<第二章:クォ・ヴァディス> 【14】


【14】


 四方八方から大小様々な獣が襲いかかって来る。

 指を鳴らした。

 獄炎が噴き上がり獣を焼き払う。肉は灰に塵に、何も残らない。僕の右目に捉えた獣は何者も残さない。

 炎は幾度も草原に現れた。
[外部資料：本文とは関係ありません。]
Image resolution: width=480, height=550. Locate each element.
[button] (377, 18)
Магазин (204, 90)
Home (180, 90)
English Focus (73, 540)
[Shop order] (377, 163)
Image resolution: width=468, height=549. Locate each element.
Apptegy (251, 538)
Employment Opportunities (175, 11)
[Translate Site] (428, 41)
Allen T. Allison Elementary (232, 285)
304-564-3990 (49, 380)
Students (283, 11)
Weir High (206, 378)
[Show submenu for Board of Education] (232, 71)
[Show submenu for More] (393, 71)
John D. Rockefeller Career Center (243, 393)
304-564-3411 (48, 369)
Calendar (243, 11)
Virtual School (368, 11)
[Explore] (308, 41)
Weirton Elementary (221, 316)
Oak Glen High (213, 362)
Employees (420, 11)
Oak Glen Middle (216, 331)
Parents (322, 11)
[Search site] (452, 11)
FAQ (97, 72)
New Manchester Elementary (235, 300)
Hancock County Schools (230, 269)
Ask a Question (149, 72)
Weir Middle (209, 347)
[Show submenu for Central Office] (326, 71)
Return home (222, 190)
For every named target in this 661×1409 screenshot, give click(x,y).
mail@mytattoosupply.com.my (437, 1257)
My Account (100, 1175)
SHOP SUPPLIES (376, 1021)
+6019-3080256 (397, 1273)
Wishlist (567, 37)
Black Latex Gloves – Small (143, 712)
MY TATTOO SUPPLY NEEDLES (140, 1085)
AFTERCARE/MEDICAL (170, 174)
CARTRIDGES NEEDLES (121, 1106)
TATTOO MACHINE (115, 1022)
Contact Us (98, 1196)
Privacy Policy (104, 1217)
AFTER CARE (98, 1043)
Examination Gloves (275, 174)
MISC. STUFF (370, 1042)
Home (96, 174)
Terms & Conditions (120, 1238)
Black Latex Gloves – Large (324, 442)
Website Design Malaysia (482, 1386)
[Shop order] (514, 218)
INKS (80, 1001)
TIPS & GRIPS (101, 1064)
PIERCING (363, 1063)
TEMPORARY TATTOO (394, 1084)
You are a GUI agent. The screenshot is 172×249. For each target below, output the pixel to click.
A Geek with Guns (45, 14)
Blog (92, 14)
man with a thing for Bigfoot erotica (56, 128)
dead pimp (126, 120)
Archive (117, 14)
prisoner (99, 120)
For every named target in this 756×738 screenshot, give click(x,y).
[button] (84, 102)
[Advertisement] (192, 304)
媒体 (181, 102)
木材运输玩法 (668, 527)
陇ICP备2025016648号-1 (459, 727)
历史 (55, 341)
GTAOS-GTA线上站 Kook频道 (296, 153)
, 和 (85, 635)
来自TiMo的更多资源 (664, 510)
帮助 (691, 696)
その度に激痛が体を駆け巡る。

「………ッ………ッッ」

 今更、痛みが何だという。こんなモノ、絆が失われる事に比べたら子猫がじゃれてくるようなモノだ。

 燃えろ。

 塵になれ。

 消滅しろ。

 獣は全て消す。血の一滴も逃さない。地上から消し去り、人々の記憶から消し去ってやる。

 黒い呪炎が獣達を包む。どんなに早く駆けようとも、僕が見る方が圧倒的に早い。こちらは視界に捉えるだけで獣を焼き殺せるのだ。爪や牙が届く前に全て焼き――――――不意に炎が途切れた。

「がッ」

 バキリ、結晶化した左肩が砕ける。耐え難い痛みが体に現れて爆ぜた。大量の出血。バランスを崩してトーチの肩からずり落ちる。

『接近警報』

 トーチが僕の前に出た。装甲に何かがぶつかる。周囲に散らばる剣や槍、鎧に盾。

 獣達が傭兵の死体から武器を拾い投擲してきた。不用意に近付いては来ない。この獣達、妙に知恵が残っている。もしくは、僕という脅威を前にして急速に適応しているのか。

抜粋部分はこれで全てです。